From “How Daughter Cells Receive the Same Number of Chromosomes” (ScienceDaily, Nov. 1, 2011), we learn that scientists better understand now how cells ensure that daughter cells receive an equal number of chromosomes. An odd number is implicated in the development of cancer:
Most cells in our bodies contain 23 pairs of chromosomes that encode our individual genetic identities. In healthy, dividing human cells, each of these chromosomes is duplicated and one copy passed to each of the two daughter cells. However, if this process is disturbed, daughter cells receive an unequal number of chromosomes, a state that is known to drive normal cells to become cancerous. In fact, aggressive human tumours are frequently composed of cells with an abnormal complement of chromosomes.

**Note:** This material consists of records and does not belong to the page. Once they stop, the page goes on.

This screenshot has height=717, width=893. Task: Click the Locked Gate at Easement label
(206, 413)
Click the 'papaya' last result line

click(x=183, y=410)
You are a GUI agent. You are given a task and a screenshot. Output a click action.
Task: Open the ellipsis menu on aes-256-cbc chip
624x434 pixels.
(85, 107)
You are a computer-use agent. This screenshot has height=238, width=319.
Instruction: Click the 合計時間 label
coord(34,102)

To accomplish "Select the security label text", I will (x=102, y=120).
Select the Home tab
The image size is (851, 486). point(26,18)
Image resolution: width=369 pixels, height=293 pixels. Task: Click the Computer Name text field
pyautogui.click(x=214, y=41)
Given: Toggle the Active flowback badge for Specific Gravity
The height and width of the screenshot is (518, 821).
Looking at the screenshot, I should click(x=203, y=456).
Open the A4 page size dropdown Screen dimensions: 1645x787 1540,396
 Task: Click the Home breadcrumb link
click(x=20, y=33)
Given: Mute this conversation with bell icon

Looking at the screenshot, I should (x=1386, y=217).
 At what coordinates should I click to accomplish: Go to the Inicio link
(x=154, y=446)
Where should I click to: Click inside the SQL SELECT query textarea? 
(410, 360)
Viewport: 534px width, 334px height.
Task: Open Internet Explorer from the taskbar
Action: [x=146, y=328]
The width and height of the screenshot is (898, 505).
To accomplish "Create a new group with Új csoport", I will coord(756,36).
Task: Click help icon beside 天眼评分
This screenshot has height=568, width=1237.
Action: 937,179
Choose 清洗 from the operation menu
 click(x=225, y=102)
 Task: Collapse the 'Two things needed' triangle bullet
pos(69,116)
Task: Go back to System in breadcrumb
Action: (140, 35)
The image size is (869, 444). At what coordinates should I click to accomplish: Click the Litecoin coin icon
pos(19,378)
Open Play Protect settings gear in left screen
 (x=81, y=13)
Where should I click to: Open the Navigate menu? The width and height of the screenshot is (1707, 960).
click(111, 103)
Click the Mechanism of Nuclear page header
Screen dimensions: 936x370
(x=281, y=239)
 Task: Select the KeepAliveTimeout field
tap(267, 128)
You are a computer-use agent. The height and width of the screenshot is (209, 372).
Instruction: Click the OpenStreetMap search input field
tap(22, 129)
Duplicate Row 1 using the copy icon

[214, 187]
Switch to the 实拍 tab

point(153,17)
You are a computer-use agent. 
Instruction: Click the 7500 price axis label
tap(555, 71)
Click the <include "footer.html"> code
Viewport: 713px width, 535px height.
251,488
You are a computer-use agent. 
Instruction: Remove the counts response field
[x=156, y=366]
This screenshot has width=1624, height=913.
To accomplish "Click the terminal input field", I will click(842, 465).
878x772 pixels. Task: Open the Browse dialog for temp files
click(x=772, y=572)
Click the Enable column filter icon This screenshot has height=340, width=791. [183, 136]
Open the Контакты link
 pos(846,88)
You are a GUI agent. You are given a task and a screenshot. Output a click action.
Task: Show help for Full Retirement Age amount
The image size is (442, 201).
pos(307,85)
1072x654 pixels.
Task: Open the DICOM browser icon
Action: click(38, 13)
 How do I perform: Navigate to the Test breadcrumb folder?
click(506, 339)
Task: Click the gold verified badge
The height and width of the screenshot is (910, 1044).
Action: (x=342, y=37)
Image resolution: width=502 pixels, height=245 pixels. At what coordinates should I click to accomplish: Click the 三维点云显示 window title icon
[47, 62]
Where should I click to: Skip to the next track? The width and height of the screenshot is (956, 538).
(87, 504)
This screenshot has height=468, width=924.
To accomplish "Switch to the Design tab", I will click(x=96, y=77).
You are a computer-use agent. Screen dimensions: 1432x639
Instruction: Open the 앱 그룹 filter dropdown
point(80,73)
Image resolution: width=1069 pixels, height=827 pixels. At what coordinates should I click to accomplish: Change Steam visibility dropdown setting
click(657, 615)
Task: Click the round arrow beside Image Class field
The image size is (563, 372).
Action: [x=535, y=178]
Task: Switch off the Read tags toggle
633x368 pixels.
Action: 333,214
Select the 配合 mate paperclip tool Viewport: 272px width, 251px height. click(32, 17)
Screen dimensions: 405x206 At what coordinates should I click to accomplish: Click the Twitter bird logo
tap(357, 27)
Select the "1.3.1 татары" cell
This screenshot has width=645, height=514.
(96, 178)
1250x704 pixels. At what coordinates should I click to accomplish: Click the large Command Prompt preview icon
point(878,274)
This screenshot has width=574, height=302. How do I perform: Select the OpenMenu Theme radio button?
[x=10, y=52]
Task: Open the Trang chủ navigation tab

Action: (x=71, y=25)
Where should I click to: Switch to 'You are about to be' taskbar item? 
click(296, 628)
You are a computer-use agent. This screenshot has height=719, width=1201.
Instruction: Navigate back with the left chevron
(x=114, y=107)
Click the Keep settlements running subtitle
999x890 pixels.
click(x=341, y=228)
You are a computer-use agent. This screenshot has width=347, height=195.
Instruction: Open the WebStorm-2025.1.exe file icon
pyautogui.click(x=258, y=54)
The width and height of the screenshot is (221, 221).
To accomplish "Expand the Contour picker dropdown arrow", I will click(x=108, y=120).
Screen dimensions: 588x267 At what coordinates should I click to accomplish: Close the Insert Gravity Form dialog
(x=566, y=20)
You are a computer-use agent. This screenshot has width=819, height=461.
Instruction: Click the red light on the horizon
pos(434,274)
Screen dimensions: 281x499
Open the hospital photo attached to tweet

Professor Jonathan Millar explained: “This cell division process is monitored by the body’s surveillance system known as the ‘spindle checkpoint’, and that is only switched off once everything within the cell is set up correctly. Amazingly, all of the elements of this process are conserved from yeast to human cells.
“Amazingly” crops up as often in cell biology these days as “groovy” used to among hippies.
“Therefore it is extremely likely that what we have found in yeast also happens in human cells. So by preventing this process happening with drugs, you could restrict the cell’s ability to develop into full blown cancer,” explained Professor Millar.